About this task →
Using the records below, reproduce exactly the lines from the one containing "The width and" through the end, and nothing more; skip the images.

══ Extracted entries

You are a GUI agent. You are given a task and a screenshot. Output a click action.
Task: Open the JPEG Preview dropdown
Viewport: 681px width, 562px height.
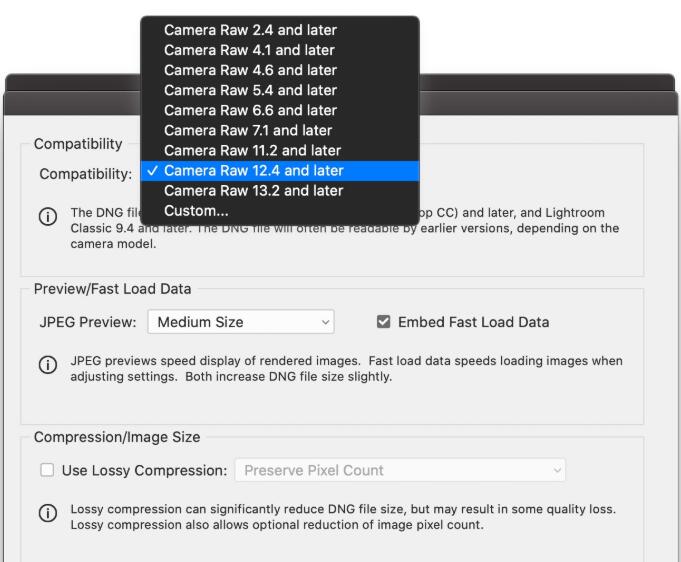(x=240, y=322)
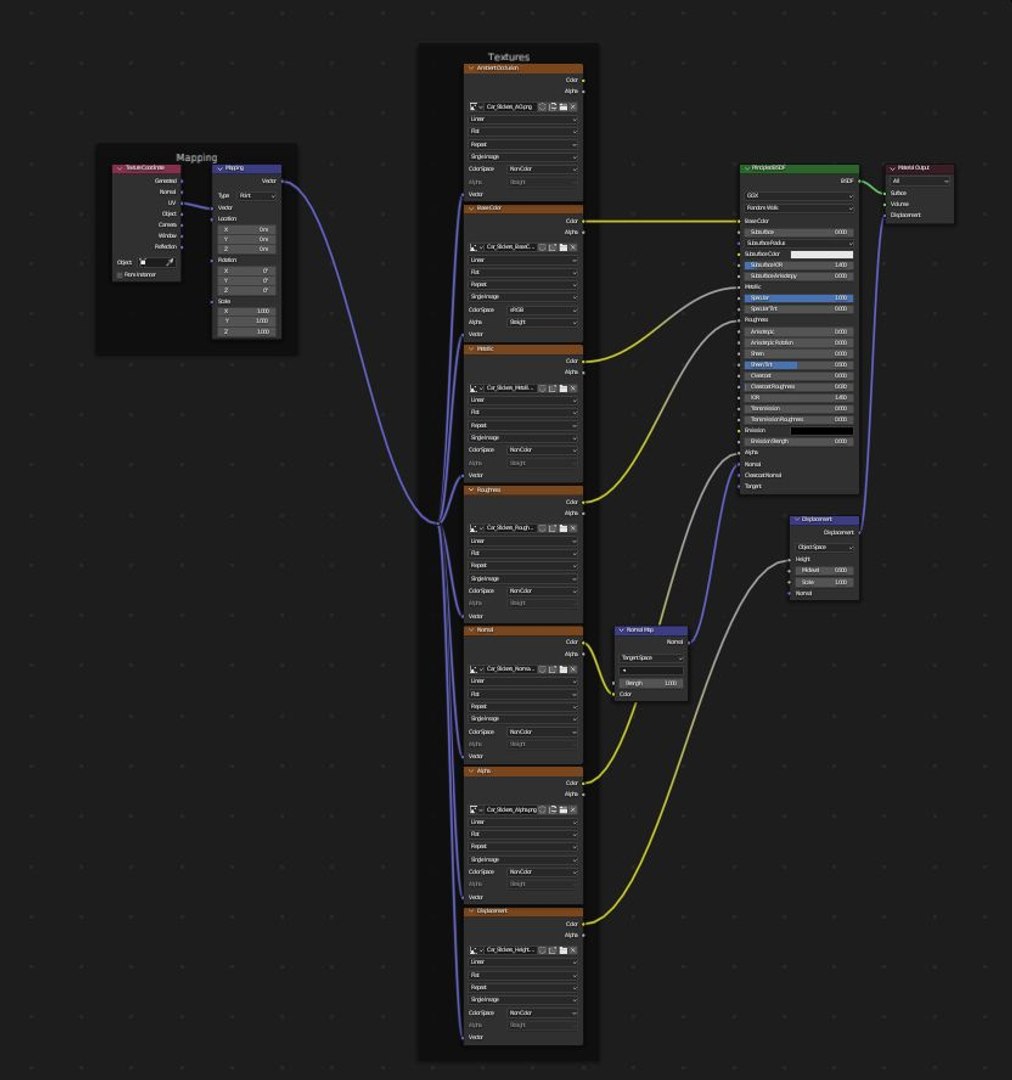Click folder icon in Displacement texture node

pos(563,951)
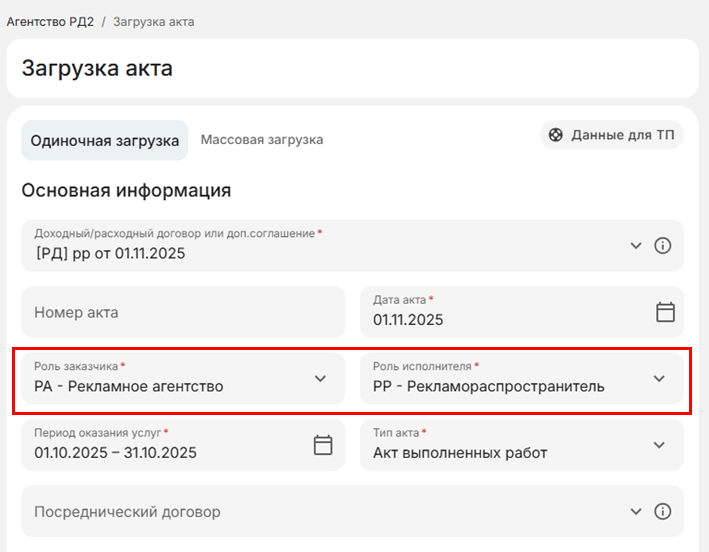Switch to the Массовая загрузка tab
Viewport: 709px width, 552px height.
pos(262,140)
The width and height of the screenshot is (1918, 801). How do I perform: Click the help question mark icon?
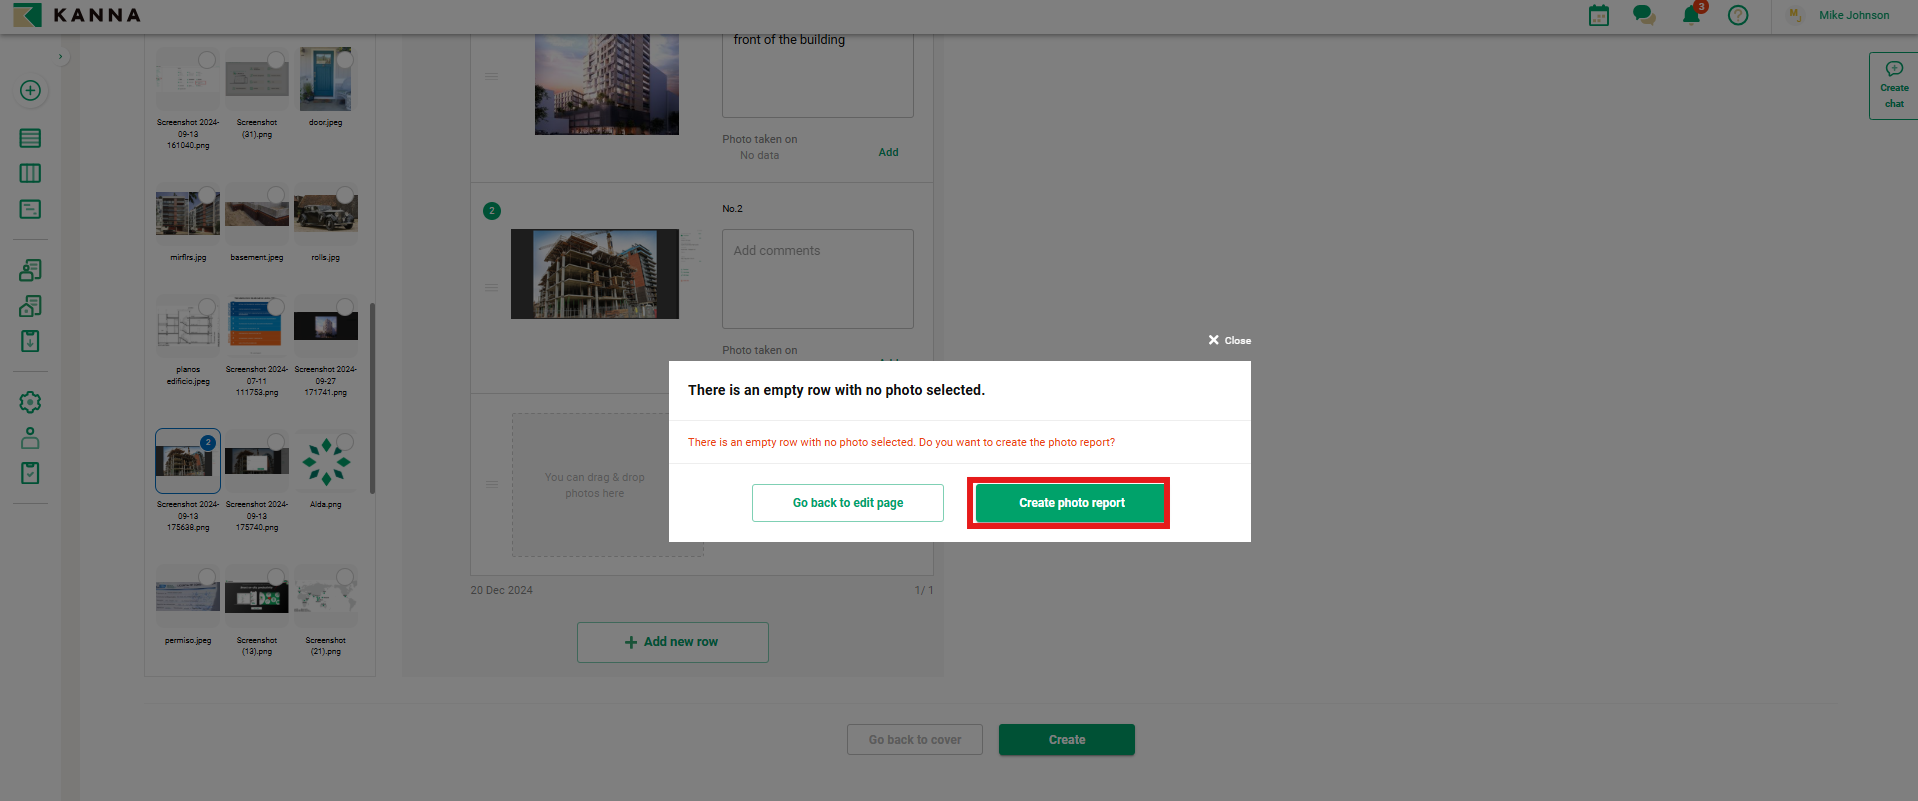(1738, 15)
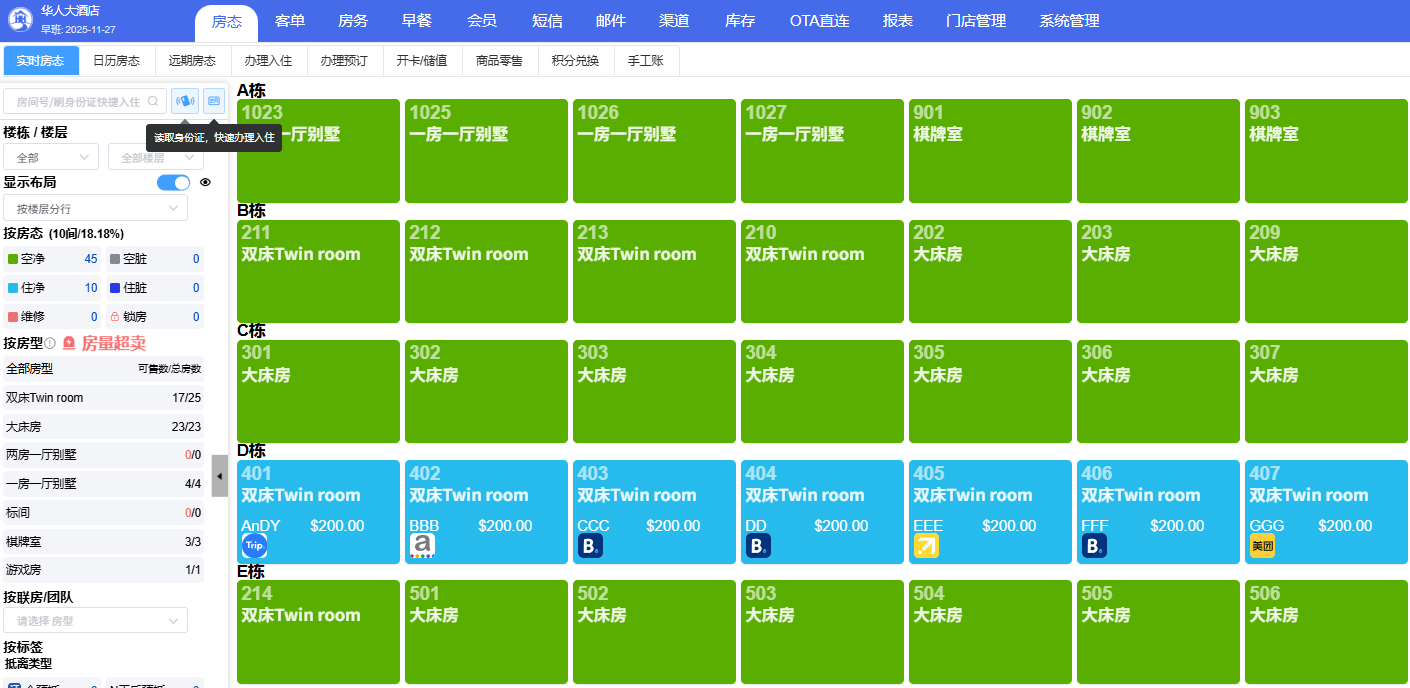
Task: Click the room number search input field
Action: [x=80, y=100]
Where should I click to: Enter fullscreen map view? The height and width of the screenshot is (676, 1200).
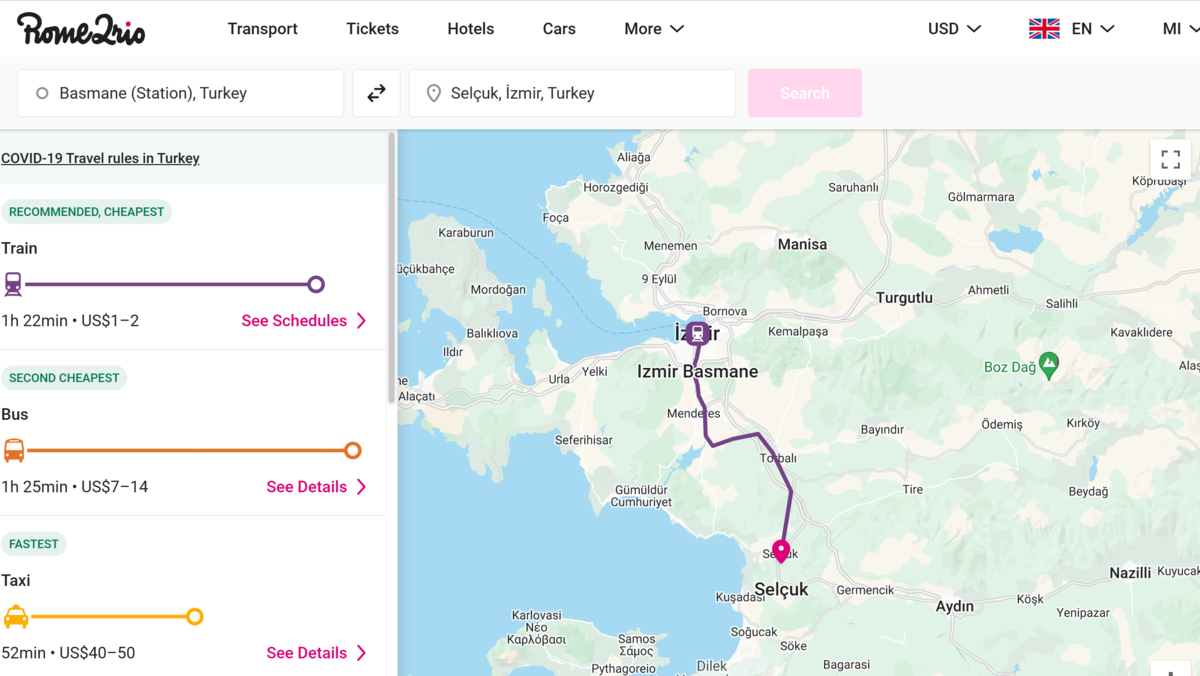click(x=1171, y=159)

════

The completed task →
The width and height of the screenshot is (1918, 801). How do I perform: Click the help question mark icon?
(1738, 15)
Task: Click the room number search input field
Action: [x=80, y=100]
Where should I click to: Enter fullscreen map view? The height and width of the screenshot is (676, 1200).
click(x=1171, y=159)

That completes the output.